Locoregional/systemic chemotherapy of locally advanced/metastasized pancreatic cancer with a combination of Mitomycin-C and Gemcitabine and simultaneous follow-up by imaging methods and tumor markers

Stimulated by surprising results in the first 7 patients treated with intraarterial/systemic chemotherapy with a combination of Mitomycin-C + Gemcitabine we now report on the data of 28 pancreatic cancer patients in comparison to 15 patients treated with gemcitabine alone(1000mg/m 2 ). Tumor response was evaluated on the basis of imaging methods, tumor markers and life quality parameters like body weight, pains and Kamofsky index etc. Tumor markers were monthly determined, imaging methods every 1-3 months. The locoregional/systemic approach included 3 week cycles with i.a. application of mitomycin-C+gemcitabine on day 1 and i.v. application of gemcitabine on days 8 and 15. The alltogether 125 cycles (mean 4 cycles per patient) resulted in 43% PR (n=12), 1 CR (3%), 255 MR, 11% SD and 18 % PD in the imaging methods and 20% CR, 60% PR, 4% MR and 12 % SD in the course of the relevant tumor markers.
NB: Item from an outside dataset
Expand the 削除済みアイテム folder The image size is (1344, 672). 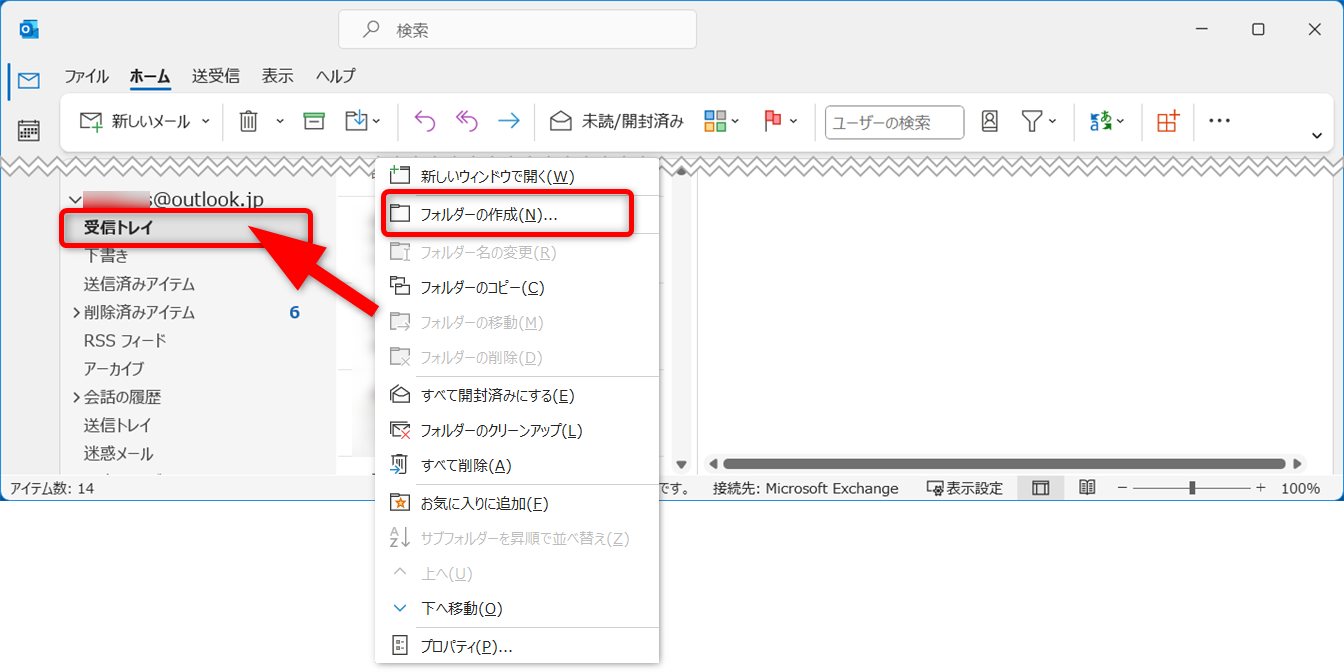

Progression free survival amounted to a median of 7.5 (6) months defined by imaging methods (tumor markers). Second line treatments following new progress after effective locoregional approach with gemcitabine or a combination of gemcitabine+oxaliplatin did not result in a new tumor regression. However, third line therapy trials in 3 patients with high dose 5-FU or CPT 11 induced new antitumoral efficacy (survival of these tumors > 15,>17 and >28 months, n= 2 Ml, n=1 T3M0). About 75% of patients reported on a relevant benefit of life quality parameters. Side effects are on principle comparable to those of gemcitabine monotherapy, except for a tendency to a higher rate of pulmonary complications and 1 HUS observed. Even if not compared in a randomized study locoregional/systemic combined treatment modality seems to result in a higher rate of abjective tumor response defined by imaging methods as well as tumormarkers. Comparing tumor marker and imaging response to therapy CA 19-9 often showed a more rapid and subtle answer to therapy and an earlier new increase suggesting tumor markers as an essential part in the follow-up of these patients in order to optimize the patient's palliative treatment. Our results should stimulate the clinicians to rediscuss the chemosensitivity of exocrine pancreatic cancer and to perform prospective randomized studies focusing on combined gemcitabine approaches.